The answer must consist of each line below that contains the string "computer".

Stored records →
┌──

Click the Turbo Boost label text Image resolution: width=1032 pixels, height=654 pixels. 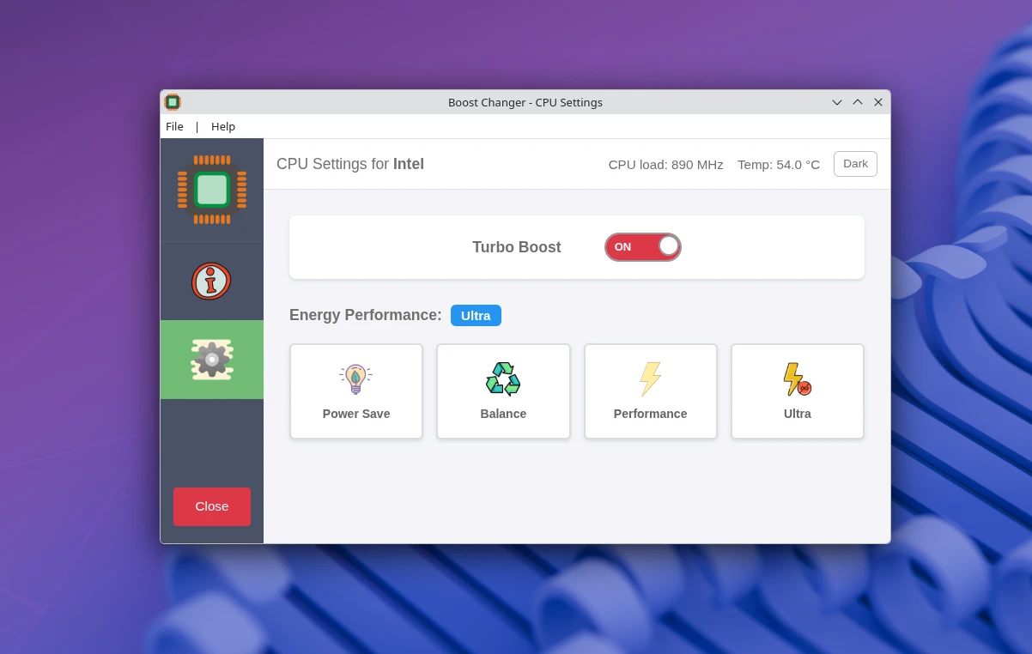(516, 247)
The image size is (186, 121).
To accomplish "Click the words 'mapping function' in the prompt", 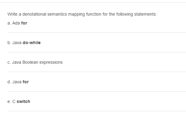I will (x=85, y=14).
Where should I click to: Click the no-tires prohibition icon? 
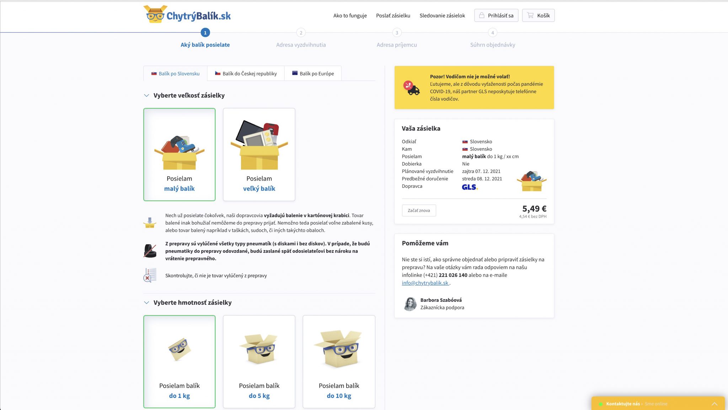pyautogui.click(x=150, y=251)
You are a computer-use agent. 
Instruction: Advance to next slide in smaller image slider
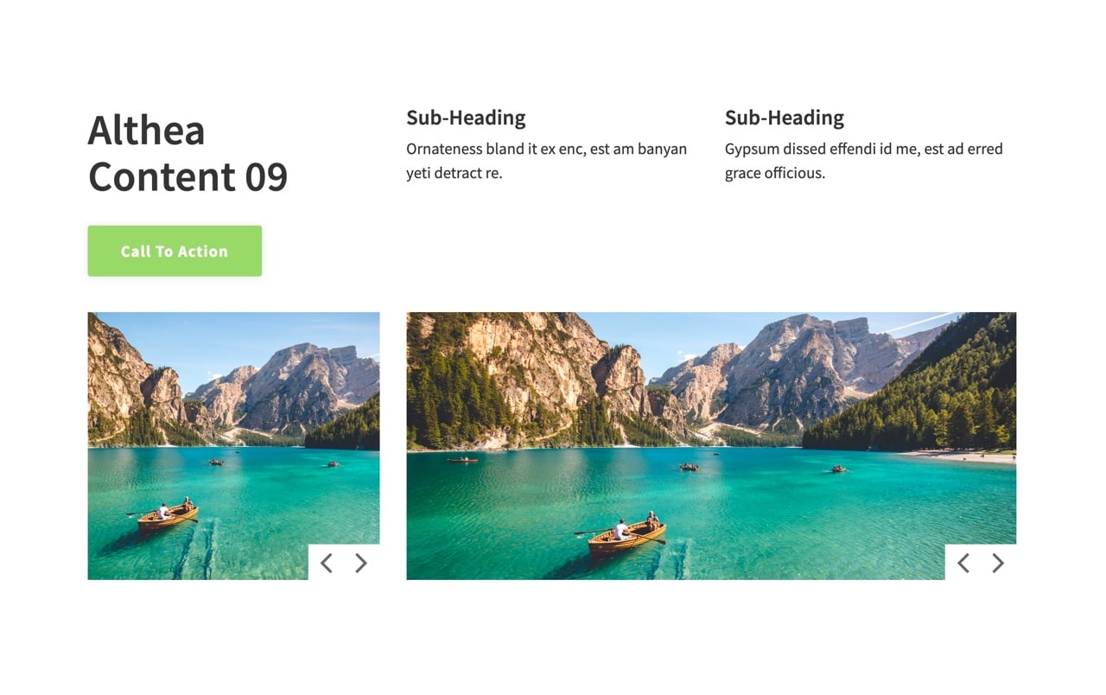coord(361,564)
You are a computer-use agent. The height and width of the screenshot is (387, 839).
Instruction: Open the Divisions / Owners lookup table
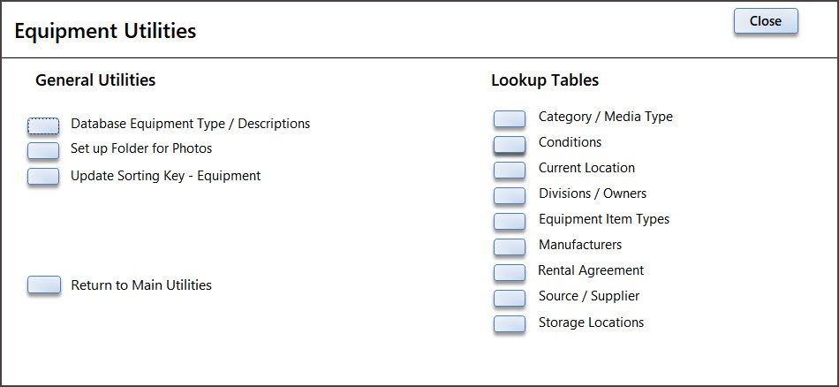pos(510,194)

└──

TASK RESPONSE →
You are a computer-use agent. 
You are a computer-use agent. The height and width of the screenshot is (387, 839).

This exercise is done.